Stored entries:
Segment Open

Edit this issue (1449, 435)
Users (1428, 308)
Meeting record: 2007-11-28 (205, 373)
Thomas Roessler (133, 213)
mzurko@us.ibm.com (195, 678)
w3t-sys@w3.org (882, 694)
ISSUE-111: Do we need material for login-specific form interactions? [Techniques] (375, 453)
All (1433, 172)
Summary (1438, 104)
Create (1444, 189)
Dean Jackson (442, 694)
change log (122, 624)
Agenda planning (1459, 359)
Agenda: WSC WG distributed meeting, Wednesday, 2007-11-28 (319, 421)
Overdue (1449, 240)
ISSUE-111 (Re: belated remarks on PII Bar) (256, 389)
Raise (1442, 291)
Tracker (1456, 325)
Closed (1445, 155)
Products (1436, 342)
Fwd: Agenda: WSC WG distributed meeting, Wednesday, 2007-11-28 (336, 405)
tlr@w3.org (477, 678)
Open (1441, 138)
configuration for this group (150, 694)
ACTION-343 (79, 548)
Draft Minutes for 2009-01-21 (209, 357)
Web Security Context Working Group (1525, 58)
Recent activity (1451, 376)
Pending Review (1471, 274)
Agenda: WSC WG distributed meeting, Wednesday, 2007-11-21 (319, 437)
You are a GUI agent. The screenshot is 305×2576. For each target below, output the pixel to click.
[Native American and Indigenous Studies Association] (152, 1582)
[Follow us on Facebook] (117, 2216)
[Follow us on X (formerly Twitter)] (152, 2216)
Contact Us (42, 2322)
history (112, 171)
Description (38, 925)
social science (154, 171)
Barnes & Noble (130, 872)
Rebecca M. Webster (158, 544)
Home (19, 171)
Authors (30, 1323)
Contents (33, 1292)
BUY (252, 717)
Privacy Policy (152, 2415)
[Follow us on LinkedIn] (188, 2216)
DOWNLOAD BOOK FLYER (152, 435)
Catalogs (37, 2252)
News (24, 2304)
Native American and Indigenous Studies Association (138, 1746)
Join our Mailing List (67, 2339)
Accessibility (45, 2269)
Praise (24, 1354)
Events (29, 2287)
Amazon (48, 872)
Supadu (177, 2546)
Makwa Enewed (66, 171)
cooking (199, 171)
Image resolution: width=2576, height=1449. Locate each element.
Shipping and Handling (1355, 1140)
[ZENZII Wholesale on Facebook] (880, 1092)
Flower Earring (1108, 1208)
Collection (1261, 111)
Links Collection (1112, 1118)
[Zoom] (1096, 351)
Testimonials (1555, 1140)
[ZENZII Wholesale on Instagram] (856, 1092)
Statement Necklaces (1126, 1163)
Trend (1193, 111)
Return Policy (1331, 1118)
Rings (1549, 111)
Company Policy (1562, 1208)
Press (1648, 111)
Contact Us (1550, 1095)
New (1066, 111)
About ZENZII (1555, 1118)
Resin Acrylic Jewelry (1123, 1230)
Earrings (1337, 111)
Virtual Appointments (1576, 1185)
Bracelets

Segment Closed

* Exercise aim:
Please give back only the lines between the first line of the entries and the line with "w3t-sys@w3.org (882, 694)", both ends included, word for word.

* Exercise solution:
Edit this issue (1449, 435)
Users (1428, 308)
Meeting record: 2007-11-28 (205, 373)
Thomas Roessler (133, 213)
mzurko@us.ibm.com (195, 678)
w3t-sys@w3.org (882, 694)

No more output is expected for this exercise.